Nostalgique des vidéo-clubs, des séries B cradingues conseillées par le vendeur, des petits cinoches de quartier, c'est ce cinéma-là du vendredi soir qui me manque. Et par la même occasion Bill Lustig. Dont la passion pour les films d'action et d'horreur transpirent dans ce Maniac Cop 2.
Pour cette suite, c'est plus de tout. Plus d'action, de moyens, d'explosions, de sang, de violence. On s'en tape de la crédibilité. Comment a pu faire Matt Cordell (à qui Robert Z'Dar prête une nouvelle fois sa gueule inimitable) pour survivre ? Comment il arrive à voler une bagnole de flic ? À surgir dans un commissariat pour défourailler à tout va ? Pour être toujours là où ne l'attend pas ? L'ambition de Lustig, pour avoir suivi pas mal de ses masterclass, a toujours été de divertir le public. On peut être cinéphile, s'être construit une culture cinématographique à travers les films de genre (il cite beaucoup Argento, Bava, Romero, Peckinpah) et ne vouloir que faire passer un bon moment à ses spectateurs.

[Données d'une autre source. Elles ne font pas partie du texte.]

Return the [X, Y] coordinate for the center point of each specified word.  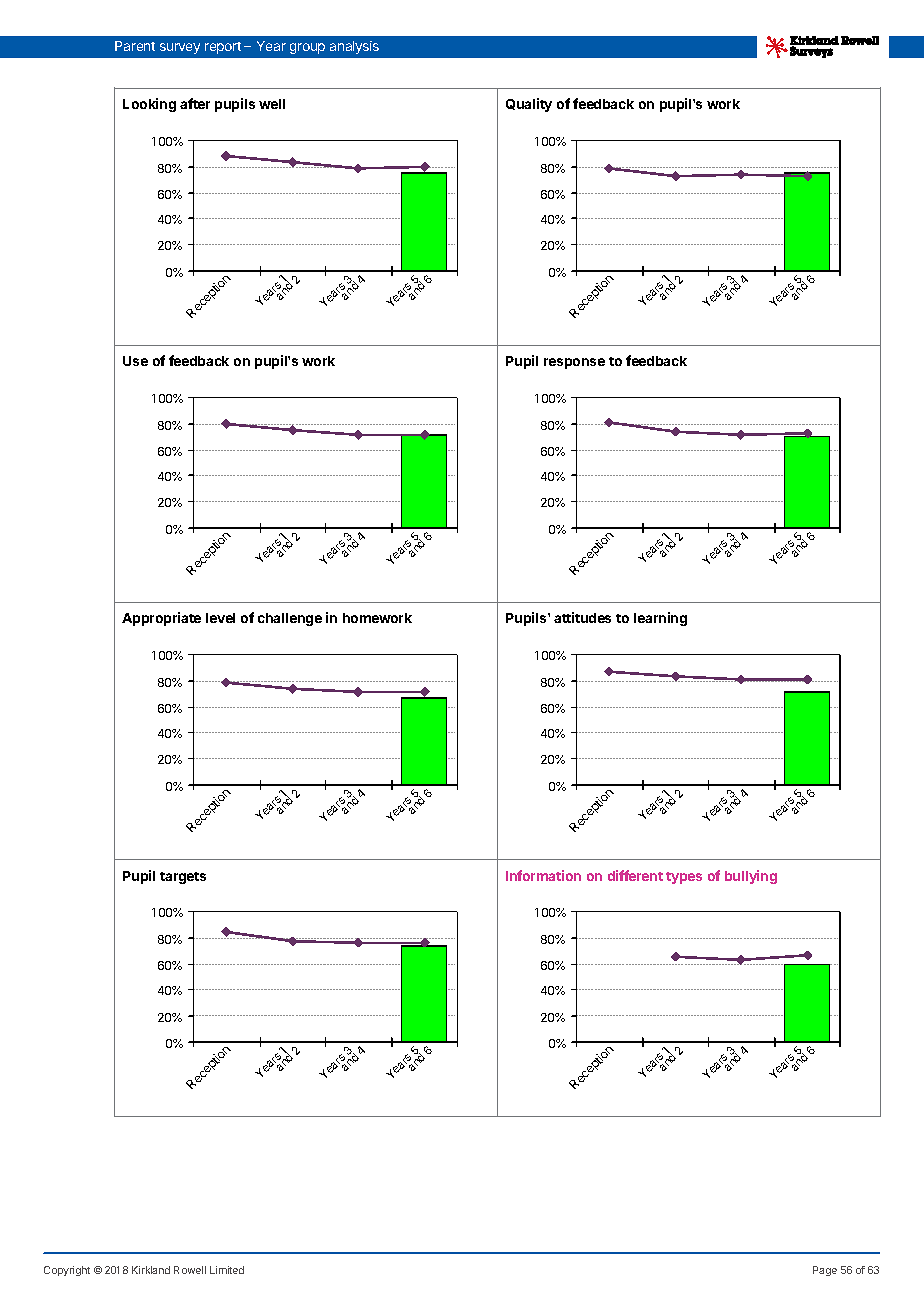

Dans cette suite, il a le courage de
faire mourir les protagonistes de Maniac Cop rapidement pour introduire de nouveaux personnages en admettant que tout avait été dit sur eux.
Il s'inspire aussi des films de kung-fu pour ses cascades comme quand Matt propulse le chef de la police à travers le décor. De Terminator pour l'attaque du commissariat. Et il approfondit le passé de Matt.
Une suite bien meilleure donc que l'originale sortie deux années plus tôt.